1912年に創業された株式会社荏原製作所は、主力製品であるポンプをはじめ、送風機やコンプレッサ・タービン、半導体製造装置など、さまざまな分野でグローバル展開しています。とりわけポンプの分野では圧倒的な強みを持ち、「標準ポンプ」のシェアは国内1位を誇ります。そんな同社が採用において重視するのが「応募者とのマッチング」。「細分化された職種別採用」や応募者の資質に合わせた「職種提案型面接」を通じ、入社後の定着率向上を実現してきました。さらに2020年からは先端HRテクノロジーを駆使した「HR techプロジェクト」もスタート。人材の多様性確保に向けて始まった人材戦略改革について、データサイエンティストの三隅様と新卒採用リーダーの西尾様にお話を伺いました。
まずは改めて、貴社についてご紹介いただけますか。
西尾:
当社は1912年に、大学発のベンチャー企業として創業され、日本で初めてポンプを製造した会社です。その後、約110年にわたり日本の水インフラを支え、時代ごとの社会問題を解決し続けてきました。現在は世界各国に拠点を置き、送風機やコンプレッサ・タービン、半導体製造装置など、さまざまな分野でグローバル展開しています。

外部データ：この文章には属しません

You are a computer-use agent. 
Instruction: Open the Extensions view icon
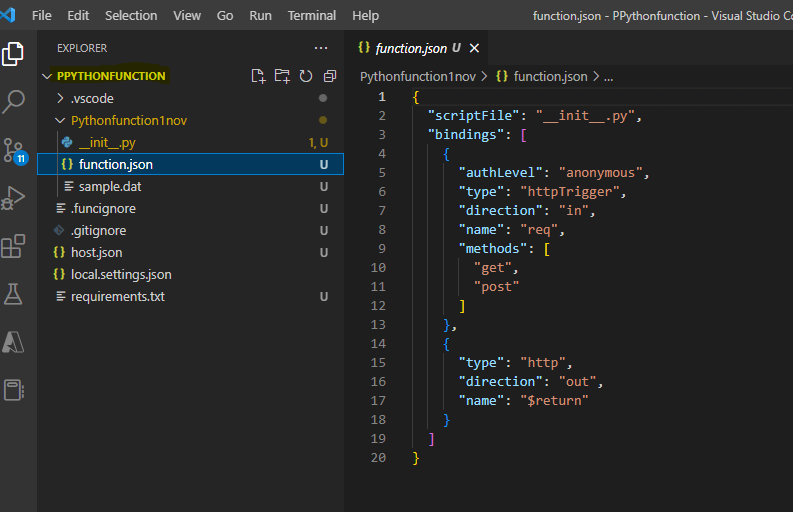15,246
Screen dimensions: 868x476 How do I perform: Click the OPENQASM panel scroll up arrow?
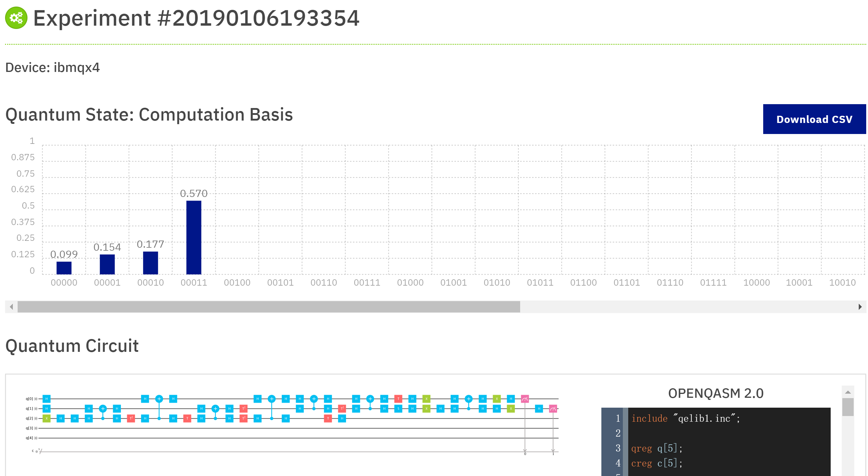pyautogui.click(x=848, y=392)
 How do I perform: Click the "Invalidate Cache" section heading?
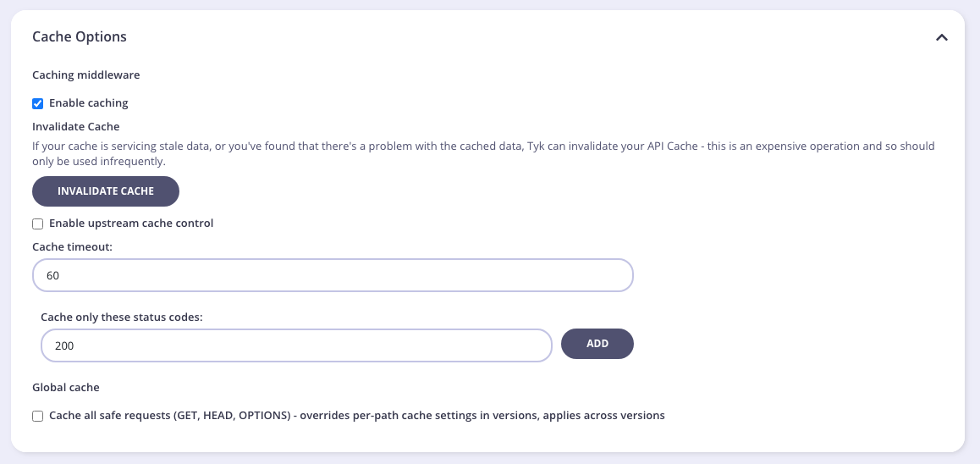tap(76, 127)
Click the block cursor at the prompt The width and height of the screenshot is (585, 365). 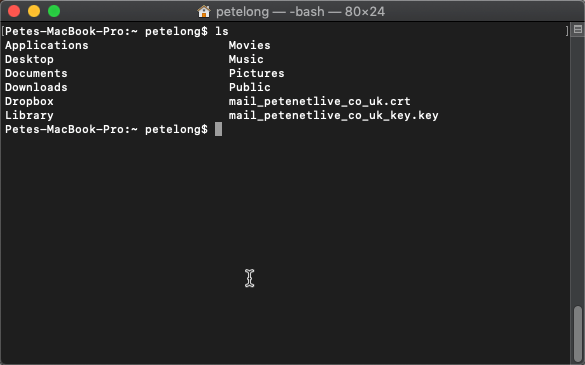[218, 129]
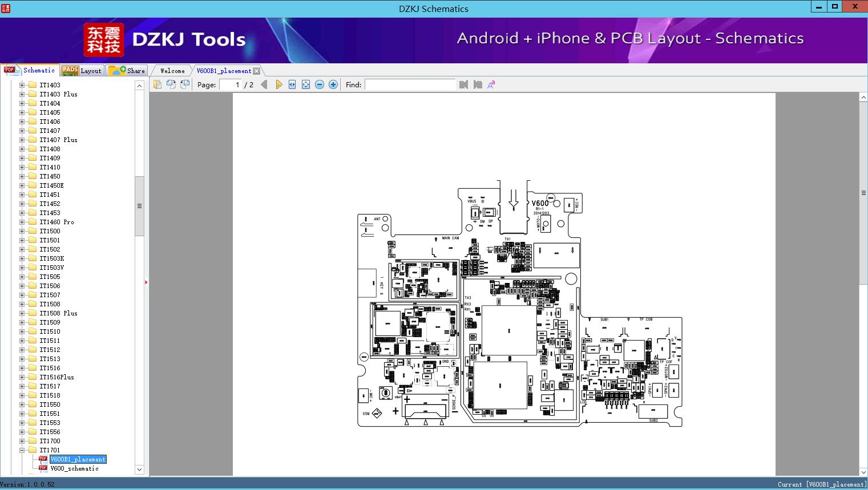Select the IT1460 Pro folder
The height and width of the screenshot is (490, 868).
[56, 222]
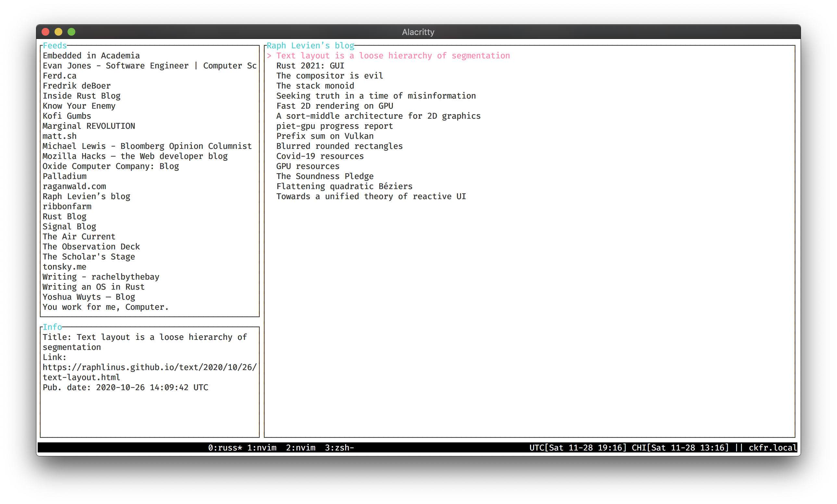Viewport: 837px width, 504px height.
Task: Open the Inside Rust Blog feed
Action: (x=82, y=96)
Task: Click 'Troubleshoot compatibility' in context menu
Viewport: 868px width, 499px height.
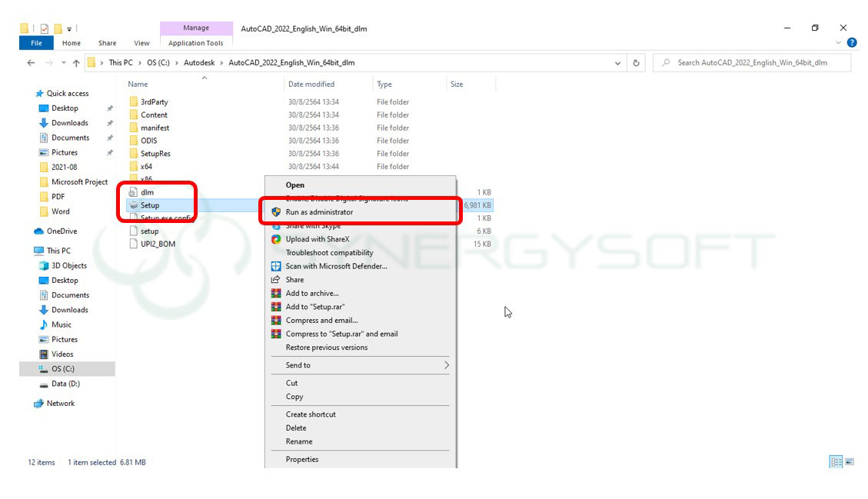Action: point(329,252)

ポンプをはじめとする産業機械メーカーとして、世界トップクラスの実績があるわけですね。
西尾:
その通りです。しかし一方で事業を取り巻く環境はめまぐるしく変化しており、これからもグローバルメーカーとして成長を続けるためには、社員一人ひとりが変化を敏感にとらえ、多様性を尊重し合うことが必要です。これまで当社では、比較的堅実に仕事に取り組むタイプの社員が多かったのですが、時代の変化に対応するためには新製品・新事業の創出に取り組めるような挑戦心の強い人材も必要となってきます。これまでにいなかった新しいタイプの人材を採用するために、ここ数年、採用戦略の改革を進めています。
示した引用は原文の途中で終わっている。